● **Exercise directions**: Each line in the records below that has the word "Clear" should be copied.

======== Provided material ========

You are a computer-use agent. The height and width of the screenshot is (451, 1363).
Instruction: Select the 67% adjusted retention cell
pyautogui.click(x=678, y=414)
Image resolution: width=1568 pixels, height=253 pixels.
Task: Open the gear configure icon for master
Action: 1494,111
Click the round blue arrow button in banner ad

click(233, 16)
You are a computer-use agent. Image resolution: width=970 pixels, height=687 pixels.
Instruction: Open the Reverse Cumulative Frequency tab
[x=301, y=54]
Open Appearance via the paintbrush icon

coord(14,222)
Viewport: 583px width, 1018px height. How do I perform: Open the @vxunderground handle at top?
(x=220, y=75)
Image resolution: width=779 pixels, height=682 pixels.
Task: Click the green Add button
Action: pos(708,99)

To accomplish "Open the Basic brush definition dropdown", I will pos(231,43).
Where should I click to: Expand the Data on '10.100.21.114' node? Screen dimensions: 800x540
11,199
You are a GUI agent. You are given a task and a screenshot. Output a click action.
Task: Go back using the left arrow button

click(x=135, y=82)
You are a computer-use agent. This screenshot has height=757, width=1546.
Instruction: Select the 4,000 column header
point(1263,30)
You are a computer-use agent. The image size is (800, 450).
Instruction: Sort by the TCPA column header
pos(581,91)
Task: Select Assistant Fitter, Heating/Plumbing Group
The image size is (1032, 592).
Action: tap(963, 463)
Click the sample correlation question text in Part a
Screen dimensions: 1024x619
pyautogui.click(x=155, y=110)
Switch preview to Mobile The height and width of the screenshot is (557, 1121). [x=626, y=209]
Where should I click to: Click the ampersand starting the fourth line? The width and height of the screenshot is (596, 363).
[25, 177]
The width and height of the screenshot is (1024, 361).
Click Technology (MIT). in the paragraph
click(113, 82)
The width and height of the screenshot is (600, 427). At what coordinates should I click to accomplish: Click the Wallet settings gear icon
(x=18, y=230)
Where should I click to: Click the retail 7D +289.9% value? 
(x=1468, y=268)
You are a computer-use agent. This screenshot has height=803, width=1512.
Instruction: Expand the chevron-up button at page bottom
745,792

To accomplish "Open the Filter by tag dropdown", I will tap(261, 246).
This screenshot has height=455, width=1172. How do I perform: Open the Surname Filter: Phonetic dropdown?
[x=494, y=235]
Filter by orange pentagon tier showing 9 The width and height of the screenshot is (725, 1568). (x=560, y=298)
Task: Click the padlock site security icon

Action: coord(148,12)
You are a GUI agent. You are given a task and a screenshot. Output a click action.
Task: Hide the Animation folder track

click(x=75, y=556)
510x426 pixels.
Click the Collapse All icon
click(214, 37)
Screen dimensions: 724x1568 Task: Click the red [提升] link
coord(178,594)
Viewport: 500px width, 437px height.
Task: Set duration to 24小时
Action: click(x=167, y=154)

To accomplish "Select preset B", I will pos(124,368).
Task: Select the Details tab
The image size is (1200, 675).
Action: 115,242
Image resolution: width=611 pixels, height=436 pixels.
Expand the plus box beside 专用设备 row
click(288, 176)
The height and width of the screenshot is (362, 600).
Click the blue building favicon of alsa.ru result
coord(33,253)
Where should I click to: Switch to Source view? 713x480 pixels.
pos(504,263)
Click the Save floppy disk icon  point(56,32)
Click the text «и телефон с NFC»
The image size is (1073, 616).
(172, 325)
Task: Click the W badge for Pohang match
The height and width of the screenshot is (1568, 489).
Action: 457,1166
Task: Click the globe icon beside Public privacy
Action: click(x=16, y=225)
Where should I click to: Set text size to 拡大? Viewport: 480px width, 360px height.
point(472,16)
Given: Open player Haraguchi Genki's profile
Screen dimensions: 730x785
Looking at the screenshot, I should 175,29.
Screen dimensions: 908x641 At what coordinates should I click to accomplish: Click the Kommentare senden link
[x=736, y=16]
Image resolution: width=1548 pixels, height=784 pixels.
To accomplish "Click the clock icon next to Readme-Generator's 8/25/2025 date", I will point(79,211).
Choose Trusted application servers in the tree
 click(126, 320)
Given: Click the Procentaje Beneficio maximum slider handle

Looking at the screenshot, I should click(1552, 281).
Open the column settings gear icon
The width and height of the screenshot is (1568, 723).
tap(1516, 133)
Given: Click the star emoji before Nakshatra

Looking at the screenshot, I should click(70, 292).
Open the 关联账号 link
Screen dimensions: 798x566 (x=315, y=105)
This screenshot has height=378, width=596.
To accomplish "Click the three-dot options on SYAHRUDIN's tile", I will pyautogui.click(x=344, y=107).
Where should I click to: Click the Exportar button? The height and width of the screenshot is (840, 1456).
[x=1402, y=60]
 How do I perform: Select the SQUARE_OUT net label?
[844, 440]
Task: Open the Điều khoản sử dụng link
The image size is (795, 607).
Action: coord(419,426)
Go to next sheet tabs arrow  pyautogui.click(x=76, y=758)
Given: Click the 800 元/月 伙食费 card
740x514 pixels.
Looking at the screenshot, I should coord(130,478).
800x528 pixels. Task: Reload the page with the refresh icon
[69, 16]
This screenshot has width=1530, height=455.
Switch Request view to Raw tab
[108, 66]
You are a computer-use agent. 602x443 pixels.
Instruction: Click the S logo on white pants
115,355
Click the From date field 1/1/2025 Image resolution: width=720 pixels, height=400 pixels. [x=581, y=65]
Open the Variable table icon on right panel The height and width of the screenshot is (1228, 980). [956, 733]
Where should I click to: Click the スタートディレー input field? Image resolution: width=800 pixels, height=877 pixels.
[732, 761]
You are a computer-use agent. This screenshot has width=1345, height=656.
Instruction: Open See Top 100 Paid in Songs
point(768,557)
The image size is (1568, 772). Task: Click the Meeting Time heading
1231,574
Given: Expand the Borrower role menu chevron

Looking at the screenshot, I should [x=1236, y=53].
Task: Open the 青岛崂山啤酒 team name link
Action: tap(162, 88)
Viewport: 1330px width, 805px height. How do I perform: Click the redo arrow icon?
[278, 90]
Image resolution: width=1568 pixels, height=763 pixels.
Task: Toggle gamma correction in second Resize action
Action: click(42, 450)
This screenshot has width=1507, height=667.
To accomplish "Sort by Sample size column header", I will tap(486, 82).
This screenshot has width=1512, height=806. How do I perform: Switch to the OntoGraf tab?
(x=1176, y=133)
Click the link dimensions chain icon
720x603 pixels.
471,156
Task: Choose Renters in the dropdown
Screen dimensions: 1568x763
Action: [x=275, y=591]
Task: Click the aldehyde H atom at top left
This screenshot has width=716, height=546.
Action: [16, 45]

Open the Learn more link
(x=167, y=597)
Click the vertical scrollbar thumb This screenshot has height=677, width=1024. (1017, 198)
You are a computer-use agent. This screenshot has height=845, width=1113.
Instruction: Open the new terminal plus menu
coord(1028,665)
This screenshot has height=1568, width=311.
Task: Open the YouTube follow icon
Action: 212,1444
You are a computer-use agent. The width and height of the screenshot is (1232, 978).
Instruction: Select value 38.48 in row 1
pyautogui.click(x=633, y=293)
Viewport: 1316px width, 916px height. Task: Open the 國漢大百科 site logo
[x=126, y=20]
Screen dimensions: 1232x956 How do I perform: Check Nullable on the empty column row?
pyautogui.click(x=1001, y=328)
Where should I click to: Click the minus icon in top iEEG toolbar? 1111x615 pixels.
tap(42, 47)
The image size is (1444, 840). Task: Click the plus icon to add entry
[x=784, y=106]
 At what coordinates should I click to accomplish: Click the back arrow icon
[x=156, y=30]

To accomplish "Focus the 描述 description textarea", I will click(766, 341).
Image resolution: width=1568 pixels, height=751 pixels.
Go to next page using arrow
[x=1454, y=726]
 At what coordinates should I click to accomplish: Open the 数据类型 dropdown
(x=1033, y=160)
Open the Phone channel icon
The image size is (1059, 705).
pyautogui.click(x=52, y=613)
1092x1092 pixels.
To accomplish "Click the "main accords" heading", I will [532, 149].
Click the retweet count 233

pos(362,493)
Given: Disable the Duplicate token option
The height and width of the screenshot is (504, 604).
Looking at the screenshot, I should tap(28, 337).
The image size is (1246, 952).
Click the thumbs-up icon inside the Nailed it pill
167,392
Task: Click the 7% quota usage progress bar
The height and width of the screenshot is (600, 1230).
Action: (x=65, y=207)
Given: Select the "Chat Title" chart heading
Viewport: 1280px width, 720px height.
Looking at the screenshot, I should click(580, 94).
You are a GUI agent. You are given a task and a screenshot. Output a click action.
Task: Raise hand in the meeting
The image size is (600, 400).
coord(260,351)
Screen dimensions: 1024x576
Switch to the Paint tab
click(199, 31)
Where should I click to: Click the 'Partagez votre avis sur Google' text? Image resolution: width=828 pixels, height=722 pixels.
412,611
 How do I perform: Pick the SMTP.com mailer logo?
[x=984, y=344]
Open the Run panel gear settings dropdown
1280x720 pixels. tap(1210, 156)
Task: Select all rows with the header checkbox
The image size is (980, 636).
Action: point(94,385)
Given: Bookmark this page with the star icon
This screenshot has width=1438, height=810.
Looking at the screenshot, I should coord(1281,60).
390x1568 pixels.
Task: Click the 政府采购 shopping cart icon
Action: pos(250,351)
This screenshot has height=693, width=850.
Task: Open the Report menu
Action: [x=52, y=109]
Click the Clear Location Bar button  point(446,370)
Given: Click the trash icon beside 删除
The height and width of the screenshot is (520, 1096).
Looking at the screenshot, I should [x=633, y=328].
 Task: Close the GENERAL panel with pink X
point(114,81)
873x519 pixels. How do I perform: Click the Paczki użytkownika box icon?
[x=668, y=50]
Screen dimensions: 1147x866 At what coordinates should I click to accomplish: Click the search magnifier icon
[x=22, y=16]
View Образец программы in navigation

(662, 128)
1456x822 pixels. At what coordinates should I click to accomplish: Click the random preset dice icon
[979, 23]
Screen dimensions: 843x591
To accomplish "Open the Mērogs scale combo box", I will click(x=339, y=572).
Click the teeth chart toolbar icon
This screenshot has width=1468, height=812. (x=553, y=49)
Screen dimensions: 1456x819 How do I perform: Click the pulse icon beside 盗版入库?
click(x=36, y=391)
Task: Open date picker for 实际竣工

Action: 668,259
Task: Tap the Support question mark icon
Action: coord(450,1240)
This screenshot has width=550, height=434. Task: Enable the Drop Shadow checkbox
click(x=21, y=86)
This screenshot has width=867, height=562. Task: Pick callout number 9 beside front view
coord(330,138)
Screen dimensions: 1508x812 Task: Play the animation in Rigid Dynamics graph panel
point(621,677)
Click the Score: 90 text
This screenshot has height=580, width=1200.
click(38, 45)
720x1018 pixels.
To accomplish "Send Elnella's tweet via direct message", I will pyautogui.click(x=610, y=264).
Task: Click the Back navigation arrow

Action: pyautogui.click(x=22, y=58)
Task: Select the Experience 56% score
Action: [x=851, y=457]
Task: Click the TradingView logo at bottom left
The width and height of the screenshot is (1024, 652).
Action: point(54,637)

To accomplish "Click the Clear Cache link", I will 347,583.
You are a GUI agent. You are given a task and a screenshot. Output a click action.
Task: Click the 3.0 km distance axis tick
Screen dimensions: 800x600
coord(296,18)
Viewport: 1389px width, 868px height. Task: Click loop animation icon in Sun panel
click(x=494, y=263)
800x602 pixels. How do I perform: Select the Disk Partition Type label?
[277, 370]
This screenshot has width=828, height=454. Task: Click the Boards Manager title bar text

========

● **Answer to this task**:
Click the Clear Location Bar button  point(446,370)
To accomplish "Click the Clear Cache link", I will 347,583.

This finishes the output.